Note: This item is split on the basis of references to a few basis points of the upper extremity MSD / CTD and promote the implementation of preventive measures. There are significant quantities of articles on this topic for more details, but get a proper diagnosis, prevention, and recovery MSD / CTD, please consult a physician.

Most of us suffer from some form of CTD / MSD (single or combination of disabilities) as a result of some predisposing factors that we do not know. It grows with age and that we increasingly to factors risks. ASEAN (including Malaysia) most often experience long hours and feel appropriate practice, and therefore increase the CTD / MSD. .

What is a CTD / MSD

definition is: the affections of the nerves, muscles, tendons and bones, which are caused, precipitated or aggravated by her repeated efforts or movements of the body. They are professionals and related also caused / increased by factors of life. Two broad categories:

i throat disorders – disorders of pain syndrome, thoracic outlet syndrome (OCD), cervical spondylosis

ii nerve compression syndromes – S. .. ex Carpal tunnel syndrome is the most common compression neuropathy in the upper end – by repetitive flexion and extension of the wrist caused by the fingers bent affecting the wrist and hand

unique combination or any disease can exist in patients and a CTD / MSD may affect the other. patients understand the pathogenesis of their condition, understand the issues of rehabilitation and prevention.

1.1 cause and factors

(work, study and work) ergonomics blends features of the man with the living and working environment, shows that edentary type of work, workplace biomechanical stress, malnutrition, metabolic and endocrine disorders, chronic infection s, causes of bad practice or an increased risk of CTD / MSD.

This means that as we deal with – the work ethic at work / computer, sleeping position, carry things, the use of tools – strong vibrations, long-term continuous seating and moving, driving ergonomics and posture car. Job Stress (anxiety and tension) and the repetitive nature of many jobs in modern industry to CTD, not to mention the frustration of the employment. The most important physical forcing factors, increased repetition, vibration, posture and ergonomics, the cold, the risk for most diseases and predisposing factors that cause or aggravate the symptoms. Overweight or obesity is a serious risk factor, not only increases the risk for health problems, but also CTD / MSD. Women have a higher risk in most cases (especially those with underlying factors) – caused birth defects, hormonal problems (including thyroid problems), bone formation / shape, etc. vascular

1, 2 treatment and rehabilitation – based on the specific injury / illness and possibly on the basis of patient status

These are provided with medical advice on the correct diagnosis of the disease. It is recommended by experts for second opinions if necessary. Usually some or all of these are necessary: –

surgery in certain situations and / or injection / inflammatory Physiotherapy – stretching / exercise program (Therapeutic Yoga, swimming, etc.), heat / ice, ultrasound, electrical stimulation, Massage at Work – suitable position and posture (ergonomics) to stress, reduce burdens on the shoulders and neck, in improving the posture, exercise and adequate rest, the use of personal protective equipment Support Tools / (PSA) such as braces and backrest / brackets etc.
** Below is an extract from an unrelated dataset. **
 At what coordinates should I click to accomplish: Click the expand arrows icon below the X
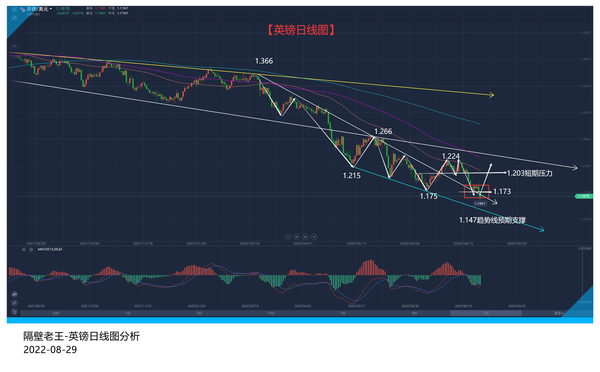pos(15,18)
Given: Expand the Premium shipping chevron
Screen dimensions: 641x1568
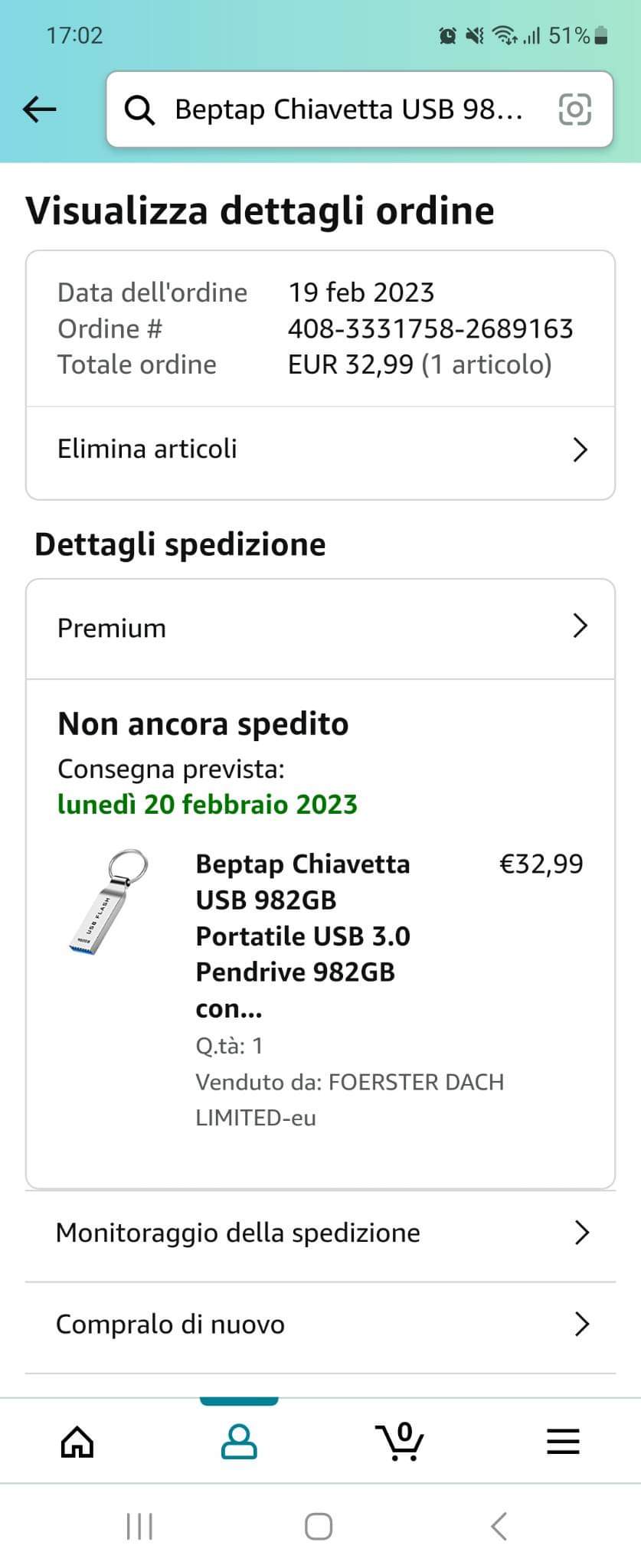Looking at the screenshot, I should pyautogui.click(x=580, y=626).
say 1.3 motivation for rehabilitation / recovery

motivation for the restoration (rehabilitation) needs the function. Desire to obtain and often also affect the ability to go well. Motivation for recovery may not have direct impact on how the patient reacts to this disturbance. It can perform his attitude and lifestyle – and life is what are about.Most all rehabilitation patients motivated to recover and do most rehabilitated, if they know what it means to rehabilitation is to be understood. They are the ones who will not return to work or be deterred by such factors that prevent health care rehabilitation efforts. However, if the patient plays a passive role, it is assumed that the recovery is paid to him if he fails uninterested or uninformed, then surely all attempts to rehabilitate him.

2.0 Carpal tunnel syndrome (CTS) and thoracic outlet syndrome (TOC)

Hands

have special meaning, because its function is so complex and to livelihoods. The proper functioning of the hands are needed to enable us to touch, feel, kiss, caress, lift, grasp, things, food, bath and keep out other routine activities dialysis. Your ability to feel and touch your family or friends, and daily tasks will be affected if you easy CTD / MSD. In most of the CTD / MSD is the hand of the most affected upper extremity.

CTS affects the wrist and hands and the most common compression neuropathy in the upper end – by repetitive flexion and extension of the wrist with fingers flexed causes.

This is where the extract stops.